I got you.thanks for explaning though.btw how is this rig

FX 8350 (12000)
Asus M5A99FX Pro R2.0 (11000)
G.xkill ripjawsX 1600 MHz 8 GB (5200)
 GTX 760 for 20k
WD Blue 1 TB (4200)
Seasonic S12II 610W (5100)
NZXT Phantom 410 (6500)
Dell S2240L (8800)
CM Hyper 212 EVO (2600)

even @ankush28 said gtx 770 will be overkill.
now the cpu and moniter costs around 77k.
i am still left with 18k which i will spend on gaming mouse,backlit kb,ups and speakers.please suggest these components under 18k and suggest a gtx 760 card.
thanks



ankush28 said:


> now everything is OK after you edited post
> earlier you was going for 660 power edition thats why i posted facepalm.
> in 90k rig there should be good enough balance between cpu&gpu like FX 8350/i5 4670k with HD 7970 or gtx770 for 1080p gtx770 will be overkill imo.
> 
> ...


thanks for the reply.
but can you tell me with gtx 760 will i be able to play all the latest and upcoming games at max settings at 1080p?
also suggest a gaming mouse,gaming backlit keyboard,ups and speakers with tight bass under 18k.
thanks


----------



## ankush28 (Aug 5, 2013)

i won't recommend anything less then 7970 for that much high budget rig.
mice - razer naga/deathadder
UPS- APC 1.1kVA


----------



## Chaitanya (Aug 5, 2013)

ankush28 said:


> i won't recommend anything less then 7970 for that much high budget rig.



That's the point..
Although for today's games GTX760 is comfortable inhigh/ultra settings but it doesn't take long for things to go worse.. 
Eg. CoH2 @ 2560*1600p on HD 7970GHz gives avg of 48 FPS only(@max settings). Benchmark


@OP would u mind if I say u to reconsider desicion for speakers & get Heaphones instead??


----------



## evilwit (Aug 5, 2013)

ankush28 said:


> i won't recommend anything less then 7970 for that much high budget rig.
> mice - razer naga/deathadder
> UPS- APC 1.1kVA


What are you exactly trying to say? Earlier you said everything is fine when I changed the GPU to 760? Whats your point?



Chaitanya said:


> That's the point..
> Although for today's games GTX760 is comfortable inhigh/ultra settings but it doesn't take long for things to go worse..
> Eg. CoH2 @ 2560*1600p on HD 7970GHz gives avg of 48 FPS only(@max settings). Benchmark
> 
> ...


I will update the system after 2yrs? Will this card perform well till that time? Btw I will the games 1080p.i can consider headphones for a moment but speaker is really what I want.for how long will I be able to play games I want at max settings at 1080p with this card? And suggest a UPS upto 4k.thanks


----------



## Chaitanya (Aug 5, 2013)

evilwit said:


> I will update the system after 2yrs? Will this card perform well till that time? Btw I will the games 1080p.i can consider headphones for a moment but speaker is really what I want.for how long will I be able to play games I want at max settings at 1080p with this card? And suggest a UPS upto 4k.thanks



2yrs is pretty long time.. Nothing can be said.
Maybe with HD7970 it's 1 year @ high settings & med-high settings later on..
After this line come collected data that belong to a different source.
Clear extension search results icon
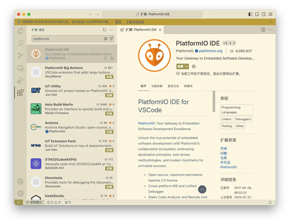This screenshot has height=224, width=290. tap(106, 39)
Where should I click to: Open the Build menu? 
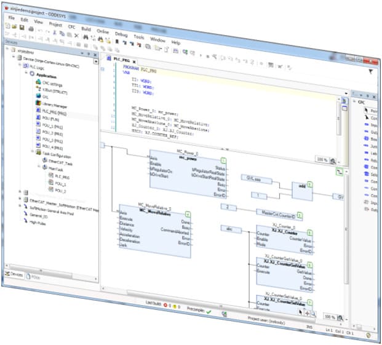tap(86, 28)
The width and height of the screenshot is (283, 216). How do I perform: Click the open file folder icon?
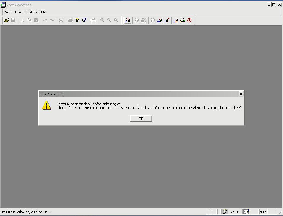click(x=6, y=20)
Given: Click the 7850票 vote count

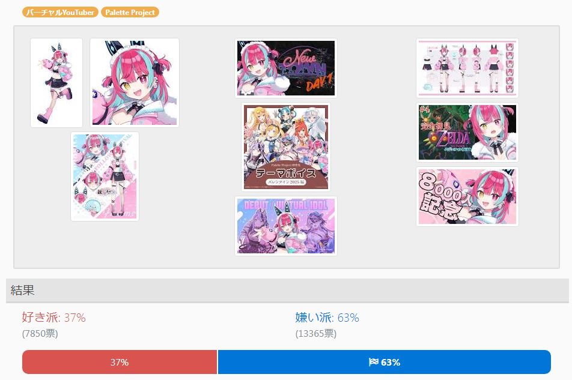Looking at the screenshot, I should point(40,334).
I said headphones cause they give better gaming experience..


----------



## evilwit (Aug 5, 2013)

Chaitanya said:


> 2yrs is pretty long time.. Nothing can be said.
> Maybe with HD7970 it's 1 year @ high settings & med-high settings later on..
> 
> I said headphones cause they give better gaming experience..


Ok in one of my previous thread u recommended me a rig.i am posting that tell me hws it.

CPU - FX 8350 @ 12k Rs
ASUS M5a97 R2.0 EVO @8k

Ram - 2 x 4GB RipJawsX 1600Mhz @ 4.5k RsHDD - WD Caviar blue 1tb @ 4.5k Rs
PSU - Seasonic S12II 520 @ 4.3k or 620W @ 5k
Case-NZXT Phantom 410 (6500)
MOniter-dell21.5 full hd moniter @9k
Gpu-gigabyte hd 7970 3x windforce @27k(please tell me the link to buy it)
That comes to a total of 76k so I am still left with 18k.so I 
Can buy speakers and other peripherals. With this can I play games at max at 1080p? For atleast 2 yrs.


----------



## harshilsharma63 (Aug 5, 2013)

^ are bhai, why are you continuously decreasing the quality of the core componedus for speakers? You want m5a97 evo in 90k budget? Just get the rig I suggested and get the ups and speakers. And one question: are you going ve actually overclock the processor to anything beyond an extra 500 MHz.


----------



## evilwit (Aug 5, 2013)

harshilsharma63 said:


> ^ are bhai, why are you continuously decreasing the quality of the core componedus for speakers? You want m5a97 evo in 90k budget? Just get the rig I suggested and get the ups and speakers. And one question: are you going ve actually overclock the processor to anything beyond an extra 500 MHz.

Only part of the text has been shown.